Opened 5 years ago

Last modified 3 years ago

#15660 new task

BOpenHashTable becomes corrupt if duplicates are inserted

Reported by: ambroff Owned by: nobody
Priority: normal Milestone: Unscheduled
Component: System Version: R1/Development
Keywords: Cc:
Blocked By: Blocking:
Platform: All

Description

In the investigation of #13927 we found the culprit to be the use of the BOpenHashTable template.

Despite it's name, BOpenHashTable is a chained hash table, meaning that a hash function is used to map a key to a bucket, and each bucket is a linked list of elements. The array of buckets grows and shrinks automatically as the load changes in the hash table. The linked list nodes are the items inserted into the hash table, so the design of BOpenHashTable requires that elements inserted into the hash table can be used as intrusive linked-list elements.

The main problem with BOpenHashTable is that inserting the same object multiple times is not supported, but by default there are no runtime checks to prevent it. In a typical chained hash table implementation, an item could be inserted multiple times, which would mean that a new linked list node would be allocated for every insertion. But since BOpenHashTable uses an intrusive linked list, inserting an object multiple times can create a cycle in the list.

There is an optional CheckDuplicates non-type template parameter which defaults to false. If it is set to true, then on insertion or removal a search for duplicates is performed, which requires scanning the entire bucket. If a duplicate is found then debugger() or panic() is called, depending on whether the code is run in userspace or the kernel. This turns the O(1) insertion into a O(N) insertion.

For this task, the implementation of BOpenHashTable should be changed in order to introduce some extra safety without introducing a lot of additional runtime cost. Duplicate insertion should be a noop.

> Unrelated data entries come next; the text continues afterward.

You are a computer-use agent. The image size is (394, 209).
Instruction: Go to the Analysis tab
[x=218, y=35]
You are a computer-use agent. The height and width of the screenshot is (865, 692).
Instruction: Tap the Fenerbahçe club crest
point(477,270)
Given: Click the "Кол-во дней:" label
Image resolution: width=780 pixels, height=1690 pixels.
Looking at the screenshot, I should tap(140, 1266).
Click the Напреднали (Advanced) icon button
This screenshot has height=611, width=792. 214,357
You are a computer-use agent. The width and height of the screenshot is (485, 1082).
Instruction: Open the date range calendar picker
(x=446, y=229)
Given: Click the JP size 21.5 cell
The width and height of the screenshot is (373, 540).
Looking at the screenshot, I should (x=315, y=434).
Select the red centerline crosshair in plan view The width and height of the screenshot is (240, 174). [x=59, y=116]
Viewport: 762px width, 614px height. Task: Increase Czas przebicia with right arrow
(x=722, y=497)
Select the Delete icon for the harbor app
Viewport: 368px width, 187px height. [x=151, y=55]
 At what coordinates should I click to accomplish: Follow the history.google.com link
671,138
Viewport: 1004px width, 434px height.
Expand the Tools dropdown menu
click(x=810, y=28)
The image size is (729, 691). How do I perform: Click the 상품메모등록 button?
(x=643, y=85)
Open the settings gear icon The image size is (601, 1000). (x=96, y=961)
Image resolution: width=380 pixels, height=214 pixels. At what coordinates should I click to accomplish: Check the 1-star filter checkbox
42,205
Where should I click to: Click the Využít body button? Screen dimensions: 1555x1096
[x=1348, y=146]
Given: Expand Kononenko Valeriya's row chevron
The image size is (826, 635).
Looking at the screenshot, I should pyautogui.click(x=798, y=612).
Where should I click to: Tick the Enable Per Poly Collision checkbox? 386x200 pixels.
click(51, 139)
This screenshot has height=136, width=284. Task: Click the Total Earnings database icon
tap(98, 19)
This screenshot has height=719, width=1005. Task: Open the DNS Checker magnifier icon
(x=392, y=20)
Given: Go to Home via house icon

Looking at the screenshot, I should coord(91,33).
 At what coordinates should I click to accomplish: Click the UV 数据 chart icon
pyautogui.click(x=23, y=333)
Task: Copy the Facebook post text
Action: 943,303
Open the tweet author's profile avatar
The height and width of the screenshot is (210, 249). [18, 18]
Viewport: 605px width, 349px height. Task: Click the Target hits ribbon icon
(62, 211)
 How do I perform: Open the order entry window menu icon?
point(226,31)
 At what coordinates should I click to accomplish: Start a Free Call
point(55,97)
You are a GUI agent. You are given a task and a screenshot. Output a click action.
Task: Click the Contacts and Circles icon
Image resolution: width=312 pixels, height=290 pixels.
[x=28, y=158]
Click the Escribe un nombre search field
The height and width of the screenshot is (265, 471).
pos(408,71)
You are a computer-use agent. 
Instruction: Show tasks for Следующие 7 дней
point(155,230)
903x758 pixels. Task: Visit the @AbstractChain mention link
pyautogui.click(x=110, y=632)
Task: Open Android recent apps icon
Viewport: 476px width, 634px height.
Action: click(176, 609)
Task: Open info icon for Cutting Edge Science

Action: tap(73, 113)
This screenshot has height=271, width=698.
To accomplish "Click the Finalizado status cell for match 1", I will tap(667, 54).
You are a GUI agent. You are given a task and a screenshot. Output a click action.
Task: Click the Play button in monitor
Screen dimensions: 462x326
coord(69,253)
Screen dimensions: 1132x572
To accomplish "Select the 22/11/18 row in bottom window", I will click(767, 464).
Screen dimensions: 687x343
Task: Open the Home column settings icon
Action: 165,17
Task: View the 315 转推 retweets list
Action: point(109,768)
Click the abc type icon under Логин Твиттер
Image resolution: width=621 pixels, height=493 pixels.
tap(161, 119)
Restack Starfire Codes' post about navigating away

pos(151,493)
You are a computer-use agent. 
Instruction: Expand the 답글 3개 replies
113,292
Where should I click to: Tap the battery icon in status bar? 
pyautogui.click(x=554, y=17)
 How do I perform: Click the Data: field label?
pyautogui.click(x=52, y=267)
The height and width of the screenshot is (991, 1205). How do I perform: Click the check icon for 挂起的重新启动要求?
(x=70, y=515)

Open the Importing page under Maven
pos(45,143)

I see several approaches that make sense:

  1. Make BOpenHashTable a true open hash table. This means potentially more copying as the buffer resizes, but may perform better for some workloads, and removes the need for the intrusive linked list.
  2. OR Maintain the chained hash table design but don't use an intrusive linked list, which would mean more allocations but would also mean more safety.
  3. OR Replace the intrusive linked list with a random access collection like a vector or a binary search tree. This means that you could maintain some invariants for each bucket, for example that the items are sorted so that you can always find duplicates in < O(N) time.

Once https://review.haiku-os.org/c/haiku/+/2165 is merged then we'll have a test suite for BOpenHashTable which we can use to at least catch some regressions we might introduce in any changes to its implementation.

Change History (2)

comment:1 by korli, 5 years ago

This comment makes it clear why the linked list is used. Not failing for out of memory is a common feature in the kernel, definitely to retain. "The link between entries is part of the ValueType stored items, which makes sure the table can always accept new items and will never fail because it is out of memory (except at Init time)."